Questions for Review
1. What is the importance of interpersonal skills?
Play a role in determining a manager’s effectiveness
Help organizations attract and keep high-performing employees. Social relationships among co-workers and supervisors were strongly related to overall job satisfaction. Likely to make the workplace more pleasant, which in turn makes it easier to hire and keep qualified people. Creating a pleasant workplace also appears to make good economic sense i.e. found to generate superior financial performance. 2. What do managers do in terms of functions, roles & skills? Managers get things done through other people. They make decisions, allocate resources, and direct the activities of others to attain goals.

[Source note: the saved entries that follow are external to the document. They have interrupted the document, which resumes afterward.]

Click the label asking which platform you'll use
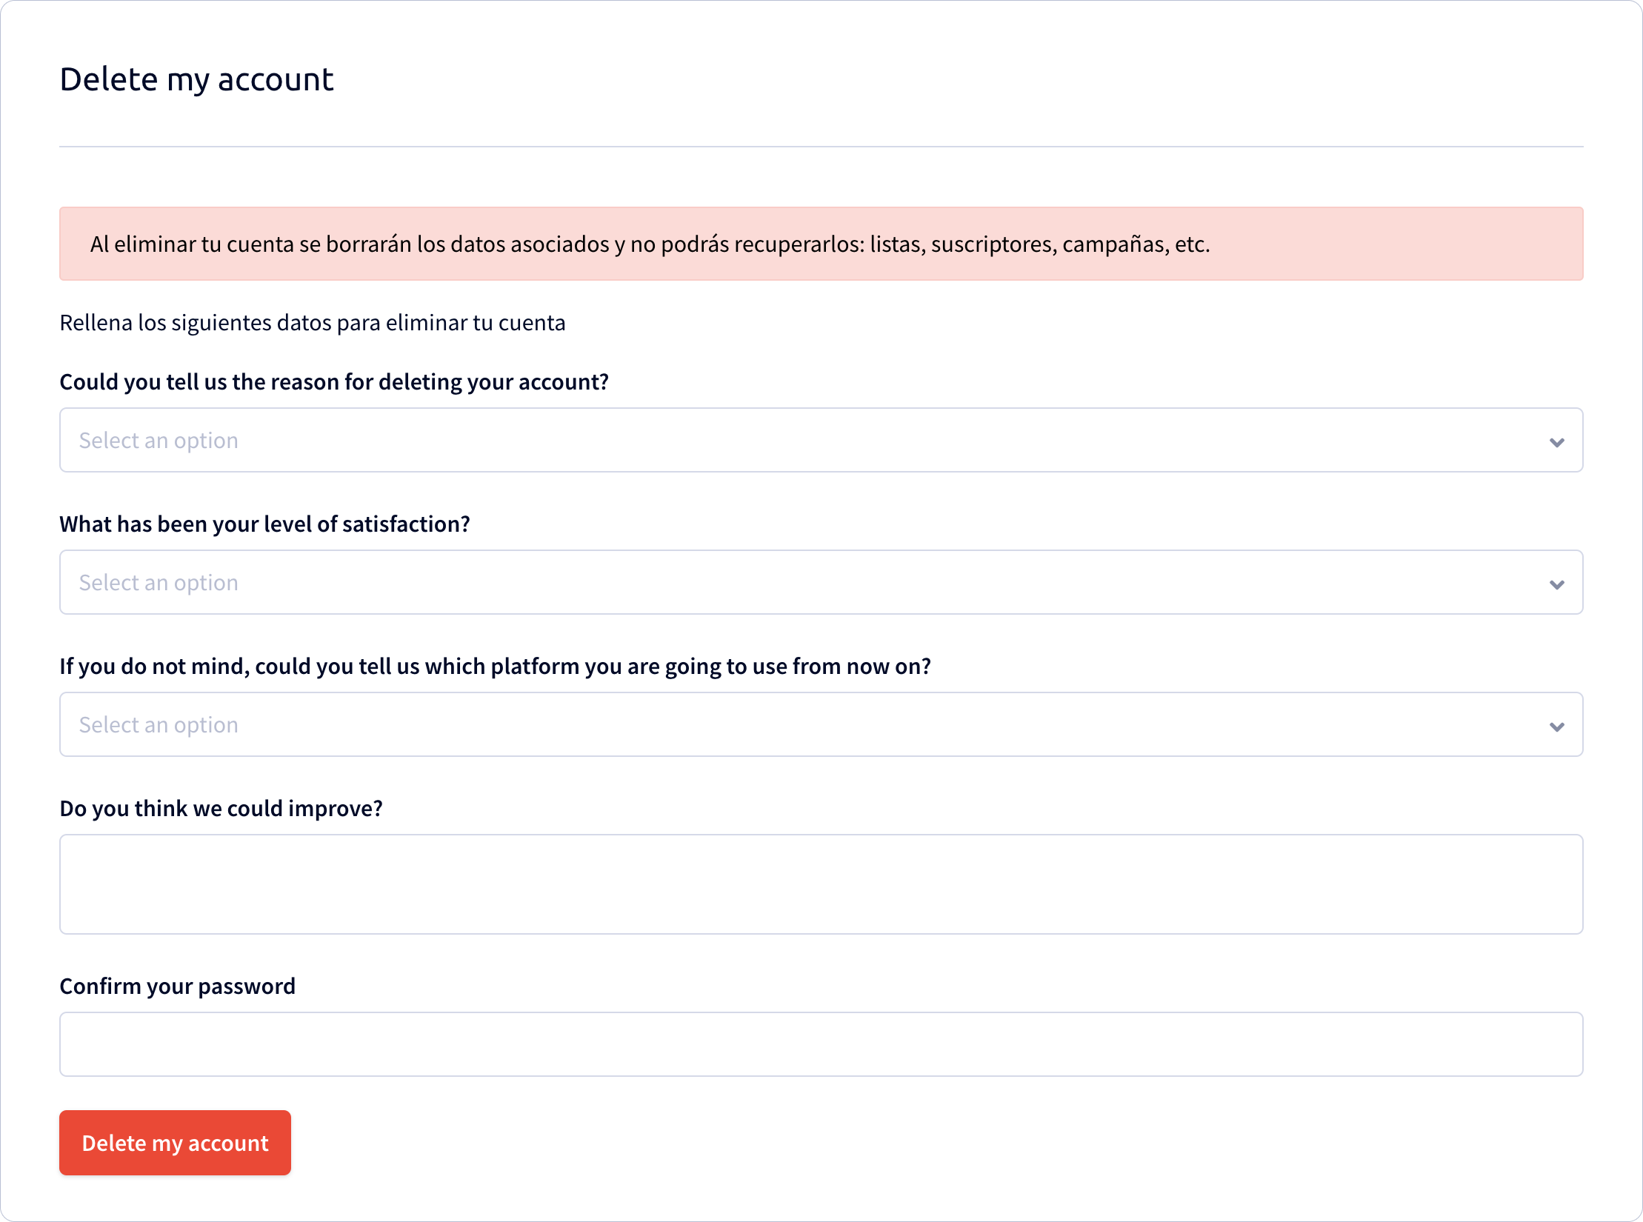click(x=496, y=667)
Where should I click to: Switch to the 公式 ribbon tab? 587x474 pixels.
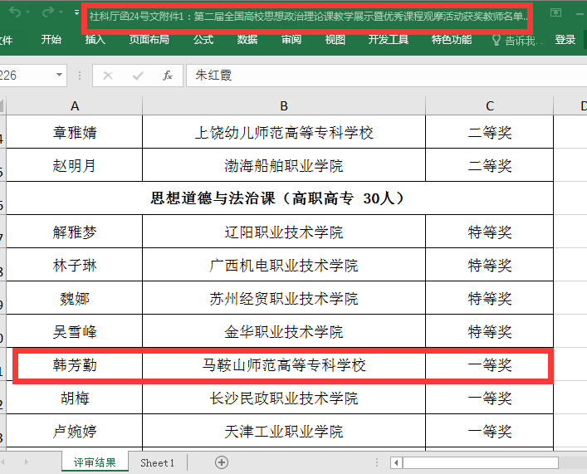(x=203, y=39)
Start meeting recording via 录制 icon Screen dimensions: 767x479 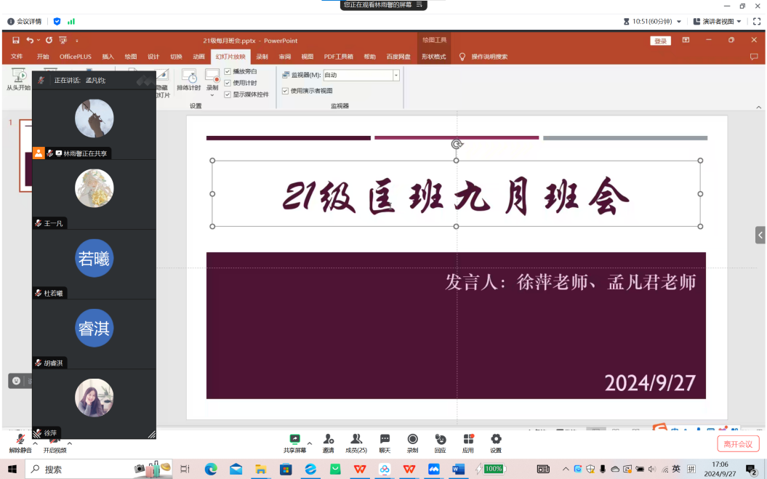pyautogui.click(x=412, y=440)

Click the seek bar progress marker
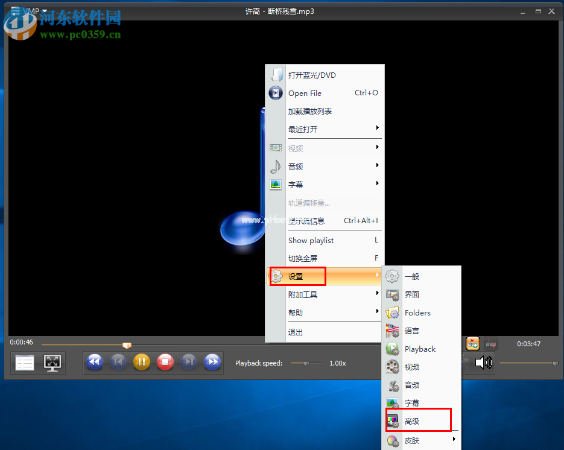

Planning: encompasses defining an organization’s goals, establishing an overall strategy for achieving those goals, and developing a comprehensive set of plans to integrate and coordinate activities. Organizing: includes determining what tasks are to be done, who is to do them, how the tasks are to be grouped, who reports to whom, and where decisions are to be made. Leading: When managers motivate employees, direct their activities, select the most effective communication channels, or resolve conflicts among members. Controlling: To ensure things are going as they should, management must monitor the organization’s performance and compare it with previously set goals. If there are any significant deviations, it is management’s job to get the organization back on track. This monitoring, comparing, and potential correcting is the controlling function.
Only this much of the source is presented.